A Kazakh oligarch whose interests include a multi-million dollar property development in Manhattan has business ties to a string of controversial Russian financiers and allies of President Vladimir Putin.

Mysterious billionaire Nurzhan Subkhanberdin, who earned his vast fortune as the founder of Kazkommertsbank, Kazakhstan’s largest bank, rose to prominence after it emerged that his private equity fund was backing two lavish new condo towers in New York.

Subkhanberdin’s Meridian Capital holds a $127 million equity position in the high-rise International Gem Tower project, an investment the New York Post has branded “shady”.

Meridian Capital was founded in 2002 by Subkhanberdin and Kazakhstan’s former oil and gas minister Sauat Mynbayev and has numerous investments in Europe and North America.

But it can be revealed that Subkhanberdin is also in business with a coterie of Kremlin cronies, one of whom has been blacklisted by the US authorities.
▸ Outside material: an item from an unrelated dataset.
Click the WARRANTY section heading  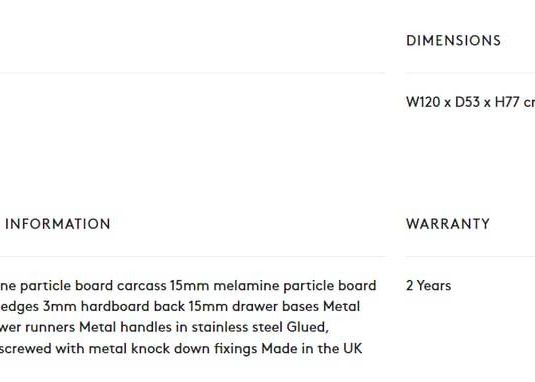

Corporate records contained within the 2021 Pandora Papers leak show that Subkhanberdin had invested alongside Russian businessman Roman Trotsenko, best known as right-hand man to Igor Sechin, the president of oil firm Rosneft and one of President Vladimir Putin’s closest allies.
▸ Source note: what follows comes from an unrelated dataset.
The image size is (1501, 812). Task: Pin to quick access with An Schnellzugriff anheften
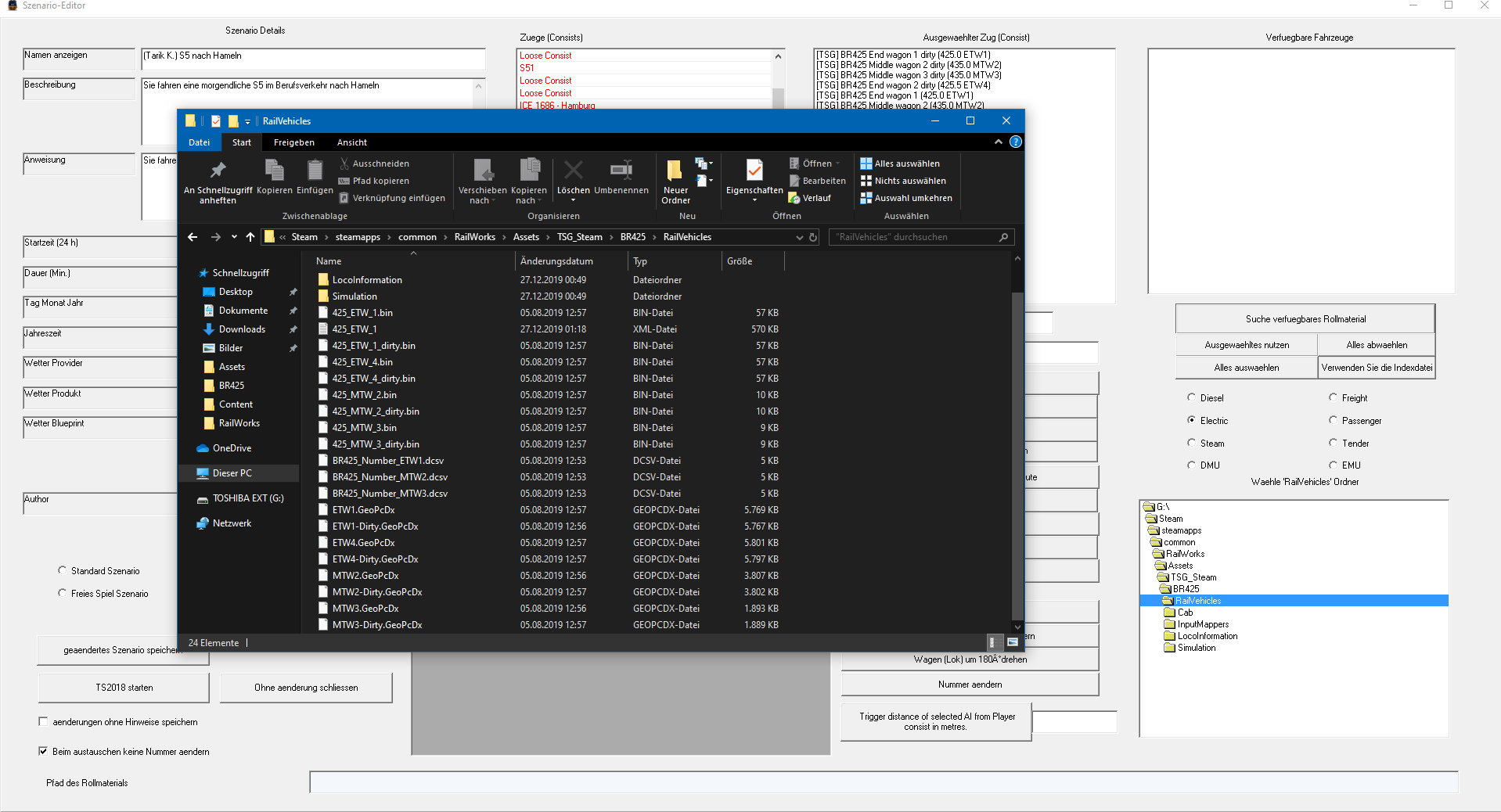(x=218, y=171)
Filings show that Meridian and Trotsenko were equal business partners until November 2019 in Novaport, an operator of regional airports across Russia. The previous year, Trotsenko was added to a list of oligarchs deemed to have close ties to the Kremlin after it emerged that he was a close associate of Igor Sechin, the president of Russia’s energy company Rosneft and a close ally of President Putin.

Trotsenko is not the only notorious Russian businessman with whom Subkhanberdin has rubbed shoulders. Records show that Meridian has previously invested in a number of ventures with Yuri Shafranik. Best known for serving as energy minister under former president Boris Yeltsin, Shafranik has since earned the dubious honour as Putin’s “homing missile” in oil and gas markets.

In December 2013, he obtained a handful of permits in Syria despite the ongoing civil war. Shafranik also became a key ally of Iraq’s ex-prime minister Nouri al-Malikia and helped Russia to land a $4 billion arms contract. According to corporate documents, Meridian has invested in at least seven businesses in the oil, mining, pharmaceutical and real estate sectors, with investment firm Soyuzneftegaz and Waterford, another firm linked to Shafranik.

Despite rising to the top of the Kazakh business world in near-total anonymity, Subkhanberdin has nonetheless amassed all the trappings of wealth typical of central Asian oligarchs.

He owns a luxury 1km-long estate hidden on a private island along the French Riviera. Valued at nearly $50 million and previously owned by the 9th Duke of Marlborough, the 30,000 square-metre property is regarded as the jewel in the crown of the Cote d’Azur.

As well as the French estate, Subkhanberdin also owns an enormous 11-bedroom mansion in central London valued at more than $25 million, as well as an apartment in Monaco worth nearly $20 million and a $4 million yacht called Mercury. There is also a 16-seater private jet worth around $24 million.

In 2017, Subkhanberdin and Meridian were accused of illegally extracting millions of dollars from Kazkommerstbank and ploughing the cash into private investments. The Organised Crime and Corruption Reporting Project revealed that Subkhanberdin and a cast of other ultra-wealthy Kazakh businessmen illicitly made millions through Meridian.